How to Slow Down and Stop Reacting

As human beings, we consistently and automatically think!  With millions of neurons firings every second, creating thousands of thoughts every day,  we unconsciously make up stories and create meaning all the time.  We fill in the blanks and tell ourselves stories when we don’t know what really happened or what is really true.  All of us are moving at a very fast pace.  We need to slow down and stop reacting.

Imagination could be a word we use for this phenomenon.  Of course, original creativity as well as  scientific theories come from an active imagination.  However,  this form of storytelling in the mind happens without us even knowing it’s going on.   Frequently, this hidden, false information is damaging  our relationships and our effectiveness as leaders.

Dr. Robert Burton in his book, On Being Certain, states:  “Despite how certainty feels, it is neither a conscious choice nor even a thought process. Certainty and similar states of “knowing what we know” are sensations that feel like thoughts, but arise out of involuntary brain mechanisms that function independently of reason.”
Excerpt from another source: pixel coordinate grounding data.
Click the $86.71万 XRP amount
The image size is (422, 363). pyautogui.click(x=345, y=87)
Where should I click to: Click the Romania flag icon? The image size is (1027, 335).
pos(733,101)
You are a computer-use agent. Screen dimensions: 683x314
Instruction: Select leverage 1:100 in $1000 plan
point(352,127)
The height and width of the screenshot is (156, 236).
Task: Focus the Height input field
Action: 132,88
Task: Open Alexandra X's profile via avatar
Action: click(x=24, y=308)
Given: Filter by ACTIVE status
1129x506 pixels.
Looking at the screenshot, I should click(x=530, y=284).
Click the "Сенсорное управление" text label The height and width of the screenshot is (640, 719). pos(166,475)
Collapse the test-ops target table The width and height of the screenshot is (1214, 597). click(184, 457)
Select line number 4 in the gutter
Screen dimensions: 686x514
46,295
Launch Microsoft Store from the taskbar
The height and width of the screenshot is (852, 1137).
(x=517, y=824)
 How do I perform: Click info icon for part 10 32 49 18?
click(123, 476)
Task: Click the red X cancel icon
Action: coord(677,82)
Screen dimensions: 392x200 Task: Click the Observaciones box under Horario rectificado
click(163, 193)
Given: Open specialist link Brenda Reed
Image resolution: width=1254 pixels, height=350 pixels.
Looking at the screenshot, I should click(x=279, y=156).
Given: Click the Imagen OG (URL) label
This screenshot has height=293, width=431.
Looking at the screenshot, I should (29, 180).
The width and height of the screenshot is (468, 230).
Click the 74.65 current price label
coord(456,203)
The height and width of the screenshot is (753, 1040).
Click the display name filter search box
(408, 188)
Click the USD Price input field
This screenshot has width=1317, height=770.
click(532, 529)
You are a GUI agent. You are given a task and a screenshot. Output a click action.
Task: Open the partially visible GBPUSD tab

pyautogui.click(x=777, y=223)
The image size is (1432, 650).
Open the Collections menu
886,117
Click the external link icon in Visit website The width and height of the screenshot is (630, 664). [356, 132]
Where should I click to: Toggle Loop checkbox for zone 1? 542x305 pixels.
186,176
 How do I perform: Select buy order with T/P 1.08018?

Wow! Sensations without reason that feel like thoughts are turned into meaning and actions.  If we consider that thought precedes all action, we can see how these unconscious, automatic sensations are controlling us!

We believe the multitude of thoughts that pop into our heads without questioning their validity or relevance.   Then, we unskillfully act based on these falsehoods and are sabotaged and controlled by our own minds.  The case for self-awareness in leadership is clear.  We can learn how to see dominant thoughts and patterns with specific practice.  Awareness gives us the ability to see our default thinking and behaviors before reacting from auto-pilot.

3 Ways to Slow Down and Stop Reacting

  1. Take a Break  Consciously pause between thought and action to slow down the process.  We can stop the automatic patterns of reaction by taking a break.  You can watch as you learn new information from others or from your own mind what happens between the stimulus and response.
  2. Be Curious   Bring curiosity and listening with an open mind to everything.  Knowing that we are making up stories and filling in the blanks, it’s critical to question everything.  We not only need to be curious about what others are thinking and doing, and maybe even more importantly, we need to be curious about what is going on in our minds.
  3. Be Silent  Create a time each day to be silent.  Even if it’s only for a minute, just sit, stand, or walk, turn everything off, stop reading, and rest your mind.  It’s the best for stress reduction and helps the entire body take a break. 

By practicing these 3 techniques daily, the light will begin to shine on the internal darkness by making some cracks in the internal world of the mind.   With small steps in awareness, you will receive some immediate benefits of lower stress, more informed behavior, and much improved listening skills inside and out.  You will be in the pilot seat and choose how to act instead of reacting involuntarily.